According to the monthly report issued today, Thursday; The agency raised its estimates for the growth of global demand for crude by about 170 and 210 thousand barrels per day in 2021 and 2022, respectively.
After this revision of estimates, global oil demand is likely to grow by about 5.5 million barrels per day this year and by about 3.3 million barrels per day in 2022, according to the Energy Agency.
The Paris-based agency said the current energy crisis has boosted the shift from natural gas and coal to oil; Which would boost demand for crude by about 500,000 barrels per day until the first quarter of 2022 compared to normal conditions.

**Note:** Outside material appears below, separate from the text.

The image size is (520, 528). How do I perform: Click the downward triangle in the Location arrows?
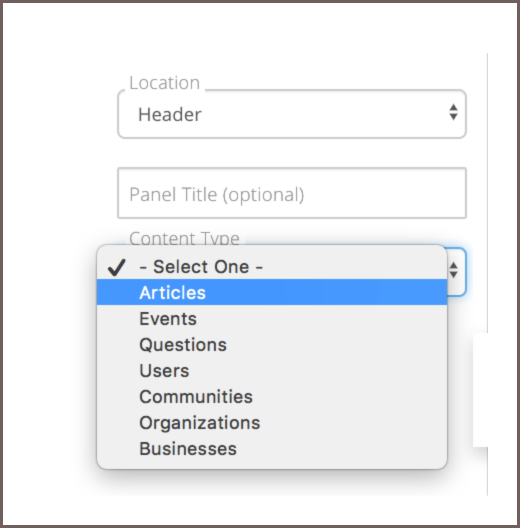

The energy agency added that global gasoline demand is now only 2% below pre-corona levels, compared to a deficit of more than 10% at the beginning of this year.
It said the impact of the transition to oil from the energy crisis on its demand outlook mitigated the weak economic outlook, according to the report.
However, the International Agency warned that current moves by the OPEC + alliance on easing the oil supply cut agreement may reverse global stockpile drawdowns by the middle of next year.
Back To Before The Pandemic
The IEA believes that global oil demand will return to pre-corona levels in 2022, with total demand going to be 99.6 million barrels per day, after reaching 96.3 million in 2021.
These expectations are higher than previous assessments of total oil demand in the current and next year, which are 96.1 and 99.4 million barrels per day, respectively.
These estimates are consistent with OPEC’s view that global demand for oil will return to pre-pandemic levels next year.
Will oil demand reach pre-Corona levels in 2022?
Global oil supply resumed its upward trend as OPEC+ continued to ease cuts, the United States recovered from Hurricane Ida and maintenance work waned, according to the report.
The International Agency expects that from September until the end of 2021, global production of crude is set to rise by 2.7 million barrels per day, with the OPEC + alliance pumping 1.5 million, and non-OPEC + countries producing the rest.
The total global oil supply fell by about 260,000 barrels per day last September to 96 million barrels per day, with the severe losses caused by the American hurricane.